Kuşadası Gay Beach Tatildeyim...

Eşyalarımı taşıdım. İstanbul'a yerleştim ama 3 gün durduğum gibi Kuşadası'na geldim. Uzun zamandır burada arkadaşımın ailesinin yazlığında kalıyorum ve ne lanet bir yerse bir kişiyle bile sikişmedim. Şu meşhur adanın kayalık gay mekanına gittim. Şimdi somon balıkları çiftleşmek için akan nehrin ters yönüne doğru yüzer ya, çocukluğumdan beri belgeseller bunu çok büyük bir olay gibi gösteriyorlar ya bende BBC den bir arkadaşla yakında o çalıların arasından Gaylerin sikişmek için verdiklerine azmi görüntülüyeceğim.
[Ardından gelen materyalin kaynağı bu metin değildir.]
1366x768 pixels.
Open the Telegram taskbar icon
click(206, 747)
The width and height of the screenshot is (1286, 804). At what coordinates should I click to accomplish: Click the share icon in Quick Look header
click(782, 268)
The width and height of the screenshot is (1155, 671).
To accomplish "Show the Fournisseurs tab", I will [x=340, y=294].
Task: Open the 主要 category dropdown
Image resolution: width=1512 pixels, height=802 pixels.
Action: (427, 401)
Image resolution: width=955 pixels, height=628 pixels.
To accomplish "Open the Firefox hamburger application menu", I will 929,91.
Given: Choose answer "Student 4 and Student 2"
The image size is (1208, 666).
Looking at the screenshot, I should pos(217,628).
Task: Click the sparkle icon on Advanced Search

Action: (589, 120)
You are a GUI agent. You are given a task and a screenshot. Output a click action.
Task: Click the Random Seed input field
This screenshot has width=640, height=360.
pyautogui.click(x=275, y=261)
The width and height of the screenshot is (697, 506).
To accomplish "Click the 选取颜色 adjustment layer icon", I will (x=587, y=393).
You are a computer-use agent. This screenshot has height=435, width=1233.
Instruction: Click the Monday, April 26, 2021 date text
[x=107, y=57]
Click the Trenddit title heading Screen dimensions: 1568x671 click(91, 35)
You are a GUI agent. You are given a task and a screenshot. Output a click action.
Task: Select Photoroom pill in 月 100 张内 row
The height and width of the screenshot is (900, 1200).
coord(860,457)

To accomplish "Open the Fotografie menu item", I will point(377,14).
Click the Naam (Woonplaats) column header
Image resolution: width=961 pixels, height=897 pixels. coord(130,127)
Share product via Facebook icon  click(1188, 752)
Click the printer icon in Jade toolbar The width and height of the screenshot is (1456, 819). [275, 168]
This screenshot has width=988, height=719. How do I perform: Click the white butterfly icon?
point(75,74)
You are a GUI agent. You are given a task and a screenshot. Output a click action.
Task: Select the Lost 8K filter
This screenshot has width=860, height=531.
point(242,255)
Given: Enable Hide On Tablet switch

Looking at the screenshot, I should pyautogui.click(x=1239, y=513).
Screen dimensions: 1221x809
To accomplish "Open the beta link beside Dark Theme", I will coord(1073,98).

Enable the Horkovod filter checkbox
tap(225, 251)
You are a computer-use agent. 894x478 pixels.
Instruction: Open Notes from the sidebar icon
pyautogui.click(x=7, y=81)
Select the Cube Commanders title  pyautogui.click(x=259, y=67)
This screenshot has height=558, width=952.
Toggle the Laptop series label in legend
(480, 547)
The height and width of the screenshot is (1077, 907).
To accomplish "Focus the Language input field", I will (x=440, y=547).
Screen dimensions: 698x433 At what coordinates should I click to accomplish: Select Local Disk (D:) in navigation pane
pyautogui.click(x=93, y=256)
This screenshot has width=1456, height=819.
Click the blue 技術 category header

Bu ne ya  2 tane dağ aşıp o kayalıklara gelene kadar sarf ettiğiniz etaplar, kaybolmalar, ayaklarınıza batan dikenler, fena bir sıcak ve bu yolda giderken bu ne ya diyeceğiniz tipte insanlar, ben on numara bir adamla karşılaştım. 40 yaşında, kaslı, kıllı ama kılları  kısaltmış, esmer, kır saçlı çok hoş bir adam buldum yani. O kadar yolu sarf ettik, birbirimize uzaktan çiftleşme dansı yapıp yakınlaştık, sonunda azına aldı sakso çekti boşaldım. Sonra ben sakso çektim boşaldı. Toplasanız 5 dk lık bir olay. Dahası olmuyor neden mi? Abi o nasıl bir ter??? Nasıl bir koku? Herkes böyle, oraya çıkana kadar amcık gibi yanıyorsunuz,terliyorsunuz e doğal olarak millet birbirine sarılmaktan bile kaçıyor. Yani anlayacağınız o kadar ızdırabı 5 dk lık bir sakso için çekmek somon balıkları belgeselini gölgede bırakır...Etraf genç lubunya gayler le dolu. Lakin gençlerde benim ilgimi çekmiyor. Herhalde bütün tatilimi tek sakso ile noktalıyorum. 2 gün sonra  İstanbul'a döndüğümde sıfırdan bir hayata başlamak istiyorum. Zaten sıfırlaya sıfırlaya bir hayata başalayamadım. Böyle giderse ölmicemde aq... Okulum bitti, Yeni dostluklar, arkadaşlıklar önceleri yaptığım hataları bu şehirde tekrarlamak da istemiyorum...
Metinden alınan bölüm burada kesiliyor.